Now that I am using set_universe instead of pre-picked set of stocks a problem arises. Algorithm is designed to pick quickly rising stocks in order to go along for the ride, a momentum trade. That works reasonably well for large cap socks, but not for highly volatile stocks of .com style bubbles and small cap stocks. If the stocks are picked form a very large set, one would wish to pick those that have a high market capitalization before turning this algorithm on, otherwise it will tank trying to keep up the super high volatility stocks - whiplash pattern.

Just some ideas ...

Since it's a momentum strategy you may want to use a stop-loss. Or maybe model the volatility and adjust your order size to reduce your risk.

Another option would be to model the volatility of each stock and either trade it as a momentum stock or a reversion stock.

Both points make sense. The 60 day trading interval is something I need to observe for reasons unrelated to this discussion, thus the stop loss is not a good option. I would like to use volatility as you suggested. Do you have an idea at which level the volatility indicated that reversal to the mean is more likely to be profitable than trend following prediction?

In the next iteration I am relying on get_open_orders() to tell me of any orders that are out still open so I do not order too many securities. The question is, how long does the order keep open if it's not fulfilled? In the test run, it creates one order that just stays in the active list never going away.
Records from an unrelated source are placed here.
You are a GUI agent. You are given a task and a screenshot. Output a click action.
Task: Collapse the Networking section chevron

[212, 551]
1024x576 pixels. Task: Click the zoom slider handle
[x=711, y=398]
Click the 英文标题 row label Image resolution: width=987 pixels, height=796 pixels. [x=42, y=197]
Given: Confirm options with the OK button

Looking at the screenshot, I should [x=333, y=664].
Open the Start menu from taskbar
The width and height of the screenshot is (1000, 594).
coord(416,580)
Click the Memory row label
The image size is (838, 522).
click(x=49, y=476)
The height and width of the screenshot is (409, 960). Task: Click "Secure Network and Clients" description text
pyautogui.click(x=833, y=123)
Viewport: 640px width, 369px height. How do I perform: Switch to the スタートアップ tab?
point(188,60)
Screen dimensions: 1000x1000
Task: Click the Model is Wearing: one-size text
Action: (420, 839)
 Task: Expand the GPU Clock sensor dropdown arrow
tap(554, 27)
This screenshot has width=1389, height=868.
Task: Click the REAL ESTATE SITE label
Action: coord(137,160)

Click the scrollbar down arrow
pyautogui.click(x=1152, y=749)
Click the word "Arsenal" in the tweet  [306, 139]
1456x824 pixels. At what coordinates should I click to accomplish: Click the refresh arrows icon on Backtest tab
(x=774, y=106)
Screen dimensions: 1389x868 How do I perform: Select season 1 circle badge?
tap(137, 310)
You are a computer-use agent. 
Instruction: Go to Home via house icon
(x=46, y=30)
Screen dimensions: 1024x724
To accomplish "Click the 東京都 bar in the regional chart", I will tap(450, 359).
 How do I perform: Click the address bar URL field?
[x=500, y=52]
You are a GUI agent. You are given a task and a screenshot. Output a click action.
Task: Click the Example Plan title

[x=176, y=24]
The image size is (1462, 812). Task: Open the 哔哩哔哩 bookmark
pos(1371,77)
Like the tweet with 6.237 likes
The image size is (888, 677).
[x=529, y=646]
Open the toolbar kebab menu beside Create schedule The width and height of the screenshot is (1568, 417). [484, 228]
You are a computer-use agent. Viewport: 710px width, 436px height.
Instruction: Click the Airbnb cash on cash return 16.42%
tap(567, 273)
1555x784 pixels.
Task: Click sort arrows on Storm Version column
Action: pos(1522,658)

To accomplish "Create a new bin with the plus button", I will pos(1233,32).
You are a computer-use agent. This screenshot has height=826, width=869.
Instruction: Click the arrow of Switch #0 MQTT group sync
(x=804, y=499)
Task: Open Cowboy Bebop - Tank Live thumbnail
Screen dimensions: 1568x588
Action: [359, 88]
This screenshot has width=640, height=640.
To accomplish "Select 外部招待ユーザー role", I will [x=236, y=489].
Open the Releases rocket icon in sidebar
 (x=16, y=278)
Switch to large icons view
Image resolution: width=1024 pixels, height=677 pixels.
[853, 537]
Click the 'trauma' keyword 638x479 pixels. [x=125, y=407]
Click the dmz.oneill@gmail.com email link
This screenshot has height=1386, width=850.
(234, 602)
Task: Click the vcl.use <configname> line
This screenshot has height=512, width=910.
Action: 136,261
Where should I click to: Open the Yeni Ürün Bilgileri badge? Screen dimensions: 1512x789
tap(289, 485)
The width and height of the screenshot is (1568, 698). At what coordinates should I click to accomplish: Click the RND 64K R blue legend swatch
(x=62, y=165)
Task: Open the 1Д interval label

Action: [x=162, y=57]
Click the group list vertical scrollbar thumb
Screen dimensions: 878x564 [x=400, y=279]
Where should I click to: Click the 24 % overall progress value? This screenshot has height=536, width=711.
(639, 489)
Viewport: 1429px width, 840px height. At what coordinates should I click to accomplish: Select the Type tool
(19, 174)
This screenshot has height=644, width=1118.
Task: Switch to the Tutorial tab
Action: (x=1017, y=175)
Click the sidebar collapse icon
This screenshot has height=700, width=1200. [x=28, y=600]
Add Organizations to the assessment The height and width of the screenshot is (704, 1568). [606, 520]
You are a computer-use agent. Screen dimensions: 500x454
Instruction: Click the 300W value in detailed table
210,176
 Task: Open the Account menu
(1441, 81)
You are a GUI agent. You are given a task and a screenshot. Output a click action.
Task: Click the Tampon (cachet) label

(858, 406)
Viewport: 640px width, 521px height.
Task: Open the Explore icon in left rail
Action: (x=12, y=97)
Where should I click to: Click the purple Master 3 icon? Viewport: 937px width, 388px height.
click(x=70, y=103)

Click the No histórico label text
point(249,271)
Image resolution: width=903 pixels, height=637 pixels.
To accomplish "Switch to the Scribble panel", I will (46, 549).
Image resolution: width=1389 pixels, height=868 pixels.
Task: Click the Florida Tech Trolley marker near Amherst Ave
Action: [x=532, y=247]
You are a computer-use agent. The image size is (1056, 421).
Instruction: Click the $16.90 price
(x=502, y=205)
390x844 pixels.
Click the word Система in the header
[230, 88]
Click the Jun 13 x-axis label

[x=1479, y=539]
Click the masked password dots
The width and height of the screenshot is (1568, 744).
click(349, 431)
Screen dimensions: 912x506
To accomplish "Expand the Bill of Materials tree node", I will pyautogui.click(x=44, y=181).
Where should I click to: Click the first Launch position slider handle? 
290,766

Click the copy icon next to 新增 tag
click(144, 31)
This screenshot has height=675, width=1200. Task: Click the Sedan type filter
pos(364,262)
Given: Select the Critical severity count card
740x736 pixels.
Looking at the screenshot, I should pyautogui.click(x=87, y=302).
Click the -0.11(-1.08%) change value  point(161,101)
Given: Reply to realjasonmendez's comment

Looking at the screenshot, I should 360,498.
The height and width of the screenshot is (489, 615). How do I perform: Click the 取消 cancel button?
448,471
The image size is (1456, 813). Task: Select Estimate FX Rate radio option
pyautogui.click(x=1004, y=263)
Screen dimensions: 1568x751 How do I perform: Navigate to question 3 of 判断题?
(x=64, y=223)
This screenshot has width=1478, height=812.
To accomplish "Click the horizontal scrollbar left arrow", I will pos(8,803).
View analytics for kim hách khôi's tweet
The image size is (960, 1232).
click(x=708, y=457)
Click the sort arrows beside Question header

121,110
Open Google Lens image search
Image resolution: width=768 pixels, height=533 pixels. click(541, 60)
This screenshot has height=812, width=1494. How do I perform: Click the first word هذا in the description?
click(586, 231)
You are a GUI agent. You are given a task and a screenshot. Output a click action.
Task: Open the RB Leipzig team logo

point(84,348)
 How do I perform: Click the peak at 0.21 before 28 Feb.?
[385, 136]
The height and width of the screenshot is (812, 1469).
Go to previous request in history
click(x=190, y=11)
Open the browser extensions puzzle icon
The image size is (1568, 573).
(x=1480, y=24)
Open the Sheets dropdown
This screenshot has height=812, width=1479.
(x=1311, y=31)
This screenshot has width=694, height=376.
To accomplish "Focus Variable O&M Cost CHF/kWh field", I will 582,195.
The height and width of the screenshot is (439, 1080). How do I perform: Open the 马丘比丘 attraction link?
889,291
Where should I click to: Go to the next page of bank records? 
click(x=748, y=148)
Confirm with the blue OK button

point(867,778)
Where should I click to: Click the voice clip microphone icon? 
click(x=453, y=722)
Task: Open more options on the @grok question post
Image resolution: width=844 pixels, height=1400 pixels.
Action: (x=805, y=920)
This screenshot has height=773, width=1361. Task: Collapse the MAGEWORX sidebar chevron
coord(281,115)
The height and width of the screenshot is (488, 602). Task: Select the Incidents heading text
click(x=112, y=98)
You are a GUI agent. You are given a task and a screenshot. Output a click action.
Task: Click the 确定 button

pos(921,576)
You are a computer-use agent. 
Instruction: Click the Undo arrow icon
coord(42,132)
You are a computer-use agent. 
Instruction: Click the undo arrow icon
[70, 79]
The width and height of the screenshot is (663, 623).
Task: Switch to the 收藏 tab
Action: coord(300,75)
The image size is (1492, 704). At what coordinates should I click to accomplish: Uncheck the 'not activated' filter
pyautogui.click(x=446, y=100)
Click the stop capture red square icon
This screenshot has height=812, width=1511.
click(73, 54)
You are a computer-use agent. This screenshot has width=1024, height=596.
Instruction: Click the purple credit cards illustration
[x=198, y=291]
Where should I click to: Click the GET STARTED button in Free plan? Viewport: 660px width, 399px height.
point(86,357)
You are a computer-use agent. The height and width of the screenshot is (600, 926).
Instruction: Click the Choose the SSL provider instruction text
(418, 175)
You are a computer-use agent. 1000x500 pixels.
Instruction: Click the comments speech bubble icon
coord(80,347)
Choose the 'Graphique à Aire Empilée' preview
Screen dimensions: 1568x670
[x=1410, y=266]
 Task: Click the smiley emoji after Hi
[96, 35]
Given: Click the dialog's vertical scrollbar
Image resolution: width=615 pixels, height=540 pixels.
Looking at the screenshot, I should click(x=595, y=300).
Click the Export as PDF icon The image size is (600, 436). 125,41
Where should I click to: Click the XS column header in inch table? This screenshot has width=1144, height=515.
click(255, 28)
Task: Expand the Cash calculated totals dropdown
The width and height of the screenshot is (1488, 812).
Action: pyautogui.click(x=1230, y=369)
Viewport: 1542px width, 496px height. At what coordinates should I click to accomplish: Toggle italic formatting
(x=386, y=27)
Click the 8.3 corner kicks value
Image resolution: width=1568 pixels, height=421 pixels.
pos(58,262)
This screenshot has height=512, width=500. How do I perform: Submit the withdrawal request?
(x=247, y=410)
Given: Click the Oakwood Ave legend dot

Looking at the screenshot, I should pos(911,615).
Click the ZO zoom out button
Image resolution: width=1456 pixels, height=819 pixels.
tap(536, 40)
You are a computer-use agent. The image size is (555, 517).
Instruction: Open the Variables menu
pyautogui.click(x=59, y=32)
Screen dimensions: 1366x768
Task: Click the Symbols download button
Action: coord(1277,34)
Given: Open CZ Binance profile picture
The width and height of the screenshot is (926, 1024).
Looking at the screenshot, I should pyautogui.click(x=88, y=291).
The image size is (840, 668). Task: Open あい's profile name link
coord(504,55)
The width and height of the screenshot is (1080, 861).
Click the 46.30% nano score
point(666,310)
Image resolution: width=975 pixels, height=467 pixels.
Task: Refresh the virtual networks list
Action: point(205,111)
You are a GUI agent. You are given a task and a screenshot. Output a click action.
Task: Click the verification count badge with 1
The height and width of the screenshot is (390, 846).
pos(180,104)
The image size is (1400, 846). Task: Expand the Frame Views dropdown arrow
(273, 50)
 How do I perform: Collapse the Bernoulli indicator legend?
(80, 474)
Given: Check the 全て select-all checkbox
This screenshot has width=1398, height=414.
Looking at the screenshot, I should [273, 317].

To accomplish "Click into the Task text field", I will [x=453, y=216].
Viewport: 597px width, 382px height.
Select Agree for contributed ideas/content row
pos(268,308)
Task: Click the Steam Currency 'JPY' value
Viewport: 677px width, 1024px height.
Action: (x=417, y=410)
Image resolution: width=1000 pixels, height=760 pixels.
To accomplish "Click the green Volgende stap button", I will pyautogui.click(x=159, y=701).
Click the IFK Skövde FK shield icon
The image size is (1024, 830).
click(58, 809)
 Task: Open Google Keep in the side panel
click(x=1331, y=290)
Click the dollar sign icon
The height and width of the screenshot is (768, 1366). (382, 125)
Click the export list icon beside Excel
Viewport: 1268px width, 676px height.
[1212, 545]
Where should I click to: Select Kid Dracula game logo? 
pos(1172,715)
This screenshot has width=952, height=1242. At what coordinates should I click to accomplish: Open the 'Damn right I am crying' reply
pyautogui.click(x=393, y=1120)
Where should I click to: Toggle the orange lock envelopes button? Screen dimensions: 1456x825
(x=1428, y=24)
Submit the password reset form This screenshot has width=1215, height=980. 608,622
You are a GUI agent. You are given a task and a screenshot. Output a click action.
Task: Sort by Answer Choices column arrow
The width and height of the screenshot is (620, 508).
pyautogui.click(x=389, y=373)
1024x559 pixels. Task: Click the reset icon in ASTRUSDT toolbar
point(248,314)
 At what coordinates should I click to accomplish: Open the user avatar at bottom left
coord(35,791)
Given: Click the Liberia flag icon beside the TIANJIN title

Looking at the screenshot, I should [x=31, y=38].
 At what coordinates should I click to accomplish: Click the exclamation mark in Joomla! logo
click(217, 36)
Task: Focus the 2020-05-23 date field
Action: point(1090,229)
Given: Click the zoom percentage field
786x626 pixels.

# Order object returned by get_open_orders():  
{20061: [Event({
    'status': 0,  
    'created': datetime.datetime(2002, 12, 12, 0, 0, tzinfo=<UTC>),  
    'limit_reached': False,  
    'stop': None,  
    'stop_reached': False,  
    'amount': 15,  
    'limit': None,  
    'sid': 20061,  
    'dt': datetime.datetime(2002, 12, 12, 0, 0, tzinfo=<UTC>),  
    'id': '47d2f10b113c46fea125f20e604bb164',  
    'filled': 0  
    })]}  

Filled is 0, presumably this order is not filled. But it should not stay active forever. It is an open order, thus it should be filled or rejected/expired.

On most exchanges all orders expire at the end of the day, to the best of my knowledge. If one wants to have a multiple day order, broker simply re-enters the same order before the market opens the next day. As far as the exchange is concerned, the order entered on one day is fulfilled, rejected or expired on that same day. I may be wrong about this but that was my expectation. If indeed an order can stay open over multiple days, I should adjust my algorithm to cancel orders not fulfilled, so they do not linger for days or years.

It may be a good idea to describe the order object in the API, so one does not need to print it out in a debug statement to get the keys in the dictionary. Also, status and filled are presumably enumerations, worth explaining if someone wishes to use them in a meaningful manner.